Food trucks have come a long way from hot dog stands with Sabrett umbrellas. Today, the nation’s busiest cities boast of an impressive array of gourmet trucks ranging from tacos, to turkey and pulled pork to pie.
National press and shows like “The Great Food Truck Race” have catapulted food trucks from smoggy streets to high society. With few niches left untouched, chances are there’s a food truck for you.
The one downside? Winter weather. Brick and mortar stores take a hit in business when the weather is bad, but food trucks get it worse. Being mobile, food trucks are more susceptible to trials and tribulations during the angriest winter months.
Despite the northeastern snow and sleet, Hoboken’s Taco Truck stayed open every day during their first operating winter in 2009, which saw some huge snow storms in the New York area.
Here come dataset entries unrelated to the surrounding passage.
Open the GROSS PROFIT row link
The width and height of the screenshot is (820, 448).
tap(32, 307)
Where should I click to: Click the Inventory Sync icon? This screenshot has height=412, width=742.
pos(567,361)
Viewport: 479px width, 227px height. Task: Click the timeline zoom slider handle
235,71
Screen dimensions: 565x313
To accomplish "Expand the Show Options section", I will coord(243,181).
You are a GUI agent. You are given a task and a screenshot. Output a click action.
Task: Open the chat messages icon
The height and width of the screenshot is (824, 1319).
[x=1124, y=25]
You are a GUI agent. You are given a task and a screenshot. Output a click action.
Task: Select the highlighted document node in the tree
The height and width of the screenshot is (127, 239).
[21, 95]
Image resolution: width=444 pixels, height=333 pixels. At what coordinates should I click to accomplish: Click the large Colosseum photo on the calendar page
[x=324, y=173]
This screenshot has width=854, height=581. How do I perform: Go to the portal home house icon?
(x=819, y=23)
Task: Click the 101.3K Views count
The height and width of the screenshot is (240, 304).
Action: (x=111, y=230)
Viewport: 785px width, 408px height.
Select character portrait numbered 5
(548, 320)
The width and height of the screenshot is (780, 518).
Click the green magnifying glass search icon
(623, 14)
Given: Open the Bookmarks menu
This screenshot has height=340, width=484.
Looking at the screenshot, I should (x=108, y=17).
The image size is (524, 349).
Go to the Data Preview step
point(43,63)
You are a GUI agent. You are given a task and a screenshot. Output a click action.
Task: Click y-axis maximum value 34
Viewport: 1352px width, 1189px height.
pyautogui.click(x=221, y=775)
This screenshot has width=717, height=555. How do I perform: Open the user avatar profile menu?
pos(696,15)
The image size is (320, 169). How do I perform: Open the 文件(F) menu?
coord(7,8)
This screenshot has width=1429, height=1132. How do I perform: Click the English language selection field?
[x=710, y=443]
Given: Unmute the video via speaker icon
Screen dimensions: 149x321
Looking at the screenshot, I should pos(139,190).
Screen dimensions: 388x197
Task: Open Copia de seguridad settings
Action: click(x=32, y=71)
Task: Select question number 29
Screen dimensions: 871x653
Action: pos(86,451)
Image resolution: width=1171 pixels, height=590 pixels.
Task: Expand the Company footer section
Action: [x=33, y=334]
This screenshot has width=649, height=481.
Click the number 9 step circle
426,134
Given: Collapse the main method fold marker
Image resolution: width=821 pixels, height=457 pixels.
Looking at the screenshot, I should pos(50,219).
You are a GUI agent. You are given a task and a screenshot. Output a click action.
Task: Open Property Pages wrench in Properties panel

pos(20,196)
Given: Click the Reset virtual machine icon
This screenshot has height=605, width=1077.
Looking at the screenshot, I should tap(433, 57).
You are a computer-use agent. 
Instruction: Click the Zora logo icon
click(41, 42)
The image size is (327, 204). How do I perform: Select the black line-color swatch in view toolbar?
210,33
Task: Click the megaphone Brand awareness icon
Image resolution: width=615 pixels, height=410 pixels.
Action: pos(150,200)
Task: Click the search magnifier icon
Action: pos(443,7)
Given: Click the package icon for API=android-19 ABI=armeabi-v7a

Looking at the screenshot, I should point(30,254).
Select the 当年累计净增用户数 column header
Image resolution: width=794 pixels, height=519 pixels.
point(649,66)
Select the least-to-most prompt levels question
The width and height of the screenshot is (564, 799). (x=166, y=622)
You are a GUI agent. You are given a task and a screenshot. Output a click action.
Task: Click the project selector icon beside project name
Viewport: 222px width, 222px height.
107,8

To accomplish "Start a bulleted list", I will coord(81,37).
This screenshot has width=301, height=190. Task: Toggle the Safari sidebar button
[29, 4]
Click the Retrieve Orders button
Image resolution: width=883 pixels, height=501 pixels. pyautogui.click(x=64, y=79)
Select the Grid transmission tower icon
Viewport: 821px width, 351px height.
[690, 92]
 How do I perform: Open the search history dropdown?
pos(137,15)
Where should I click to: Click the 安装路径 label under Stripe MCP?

“The winter of 2009 into 2010, we stayed open every day,” Taco Truck CEO, Jason Scott, remembers. “We went out in every snow storm. We were shoveling the sidewalks out so our customers could get to the truck.”
He said that winter exemplifies a commitment to great food and even greater service. Employees brought an all-hands-on-deck mentality to work, along with their shovels.
Battling the North East elements is no easy feat, but perhaps even more difficult is the lack of revenue.